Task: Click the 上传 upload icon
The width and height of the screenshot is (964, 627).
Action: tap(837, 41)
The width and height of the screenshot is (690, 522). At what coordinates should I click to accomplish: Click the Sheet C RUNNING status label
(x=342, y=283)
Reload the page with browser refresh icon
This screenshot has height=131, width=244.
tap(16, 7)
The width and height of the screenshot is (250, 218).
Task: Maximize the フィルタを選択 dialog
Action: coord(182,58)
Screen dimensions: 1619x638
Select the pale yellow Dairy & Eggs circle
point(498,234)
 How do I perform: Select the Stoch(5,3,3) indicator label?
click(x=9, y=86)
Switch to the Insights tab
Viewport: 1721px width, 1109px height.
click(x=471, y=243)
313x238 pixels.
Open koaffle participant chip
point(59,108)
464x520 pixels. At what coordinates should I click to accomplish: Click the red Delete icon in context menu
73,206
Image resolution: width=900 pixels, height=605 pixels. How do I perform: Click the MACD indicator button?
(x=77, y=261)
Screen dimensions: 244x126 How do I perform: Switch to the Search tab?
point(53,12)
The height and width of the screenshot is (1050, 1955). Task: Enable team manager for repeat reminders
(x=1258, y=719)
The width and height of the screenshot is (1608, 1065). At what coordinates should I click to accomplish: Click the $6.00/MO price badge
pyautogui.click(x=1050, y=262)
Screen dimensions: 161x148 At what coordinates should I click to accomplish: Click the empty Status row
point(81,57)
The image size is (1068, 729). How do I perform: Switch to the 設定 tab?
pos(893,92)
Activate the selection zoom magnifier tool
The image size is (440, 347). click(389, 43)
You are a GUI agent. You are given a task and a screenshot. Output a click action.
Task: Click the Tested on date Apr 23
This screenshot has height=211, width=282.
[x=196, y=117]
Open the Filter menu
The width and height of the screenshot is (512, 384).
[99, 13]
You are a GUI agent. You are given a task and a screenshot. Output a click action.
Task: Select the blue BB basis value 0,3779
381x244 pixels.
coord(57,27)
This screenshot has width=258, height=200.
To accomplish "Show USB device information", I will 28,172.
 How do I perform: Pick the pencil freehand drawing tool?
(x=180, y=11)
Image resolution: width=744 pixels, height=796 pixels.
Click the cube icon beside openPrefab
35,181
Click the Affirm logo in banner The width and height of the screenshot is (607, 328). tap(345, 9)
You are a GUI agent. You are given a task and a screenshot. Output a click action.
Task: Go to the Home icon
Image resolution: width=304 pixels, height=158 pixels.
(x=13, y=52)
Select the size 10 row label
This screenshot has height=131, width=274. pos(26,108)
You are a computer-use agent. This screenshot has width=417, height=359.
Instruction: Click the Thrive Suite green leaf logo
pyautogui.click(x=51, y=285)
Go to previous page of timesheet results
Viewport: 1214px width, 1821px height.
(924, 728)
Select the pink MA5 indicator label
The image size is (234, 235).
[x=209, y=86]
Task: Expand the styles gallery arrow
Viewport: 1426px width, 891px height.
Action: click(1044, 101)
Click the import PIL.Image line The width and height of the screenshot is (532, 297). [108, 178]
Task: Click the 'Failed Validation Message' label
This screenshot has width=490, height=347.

──────────────────────────────

> [Given exercise]: Can you copy out everything from the line containing "Click the import" down to the last line above, word for word?

> [Task answer]:
Click the import PIL.Image line The width and height of the screenshot is (532, 297). [108, 178]
Task: Click the 'Failed Validation Message' label
This screenshot has width=490, height=347.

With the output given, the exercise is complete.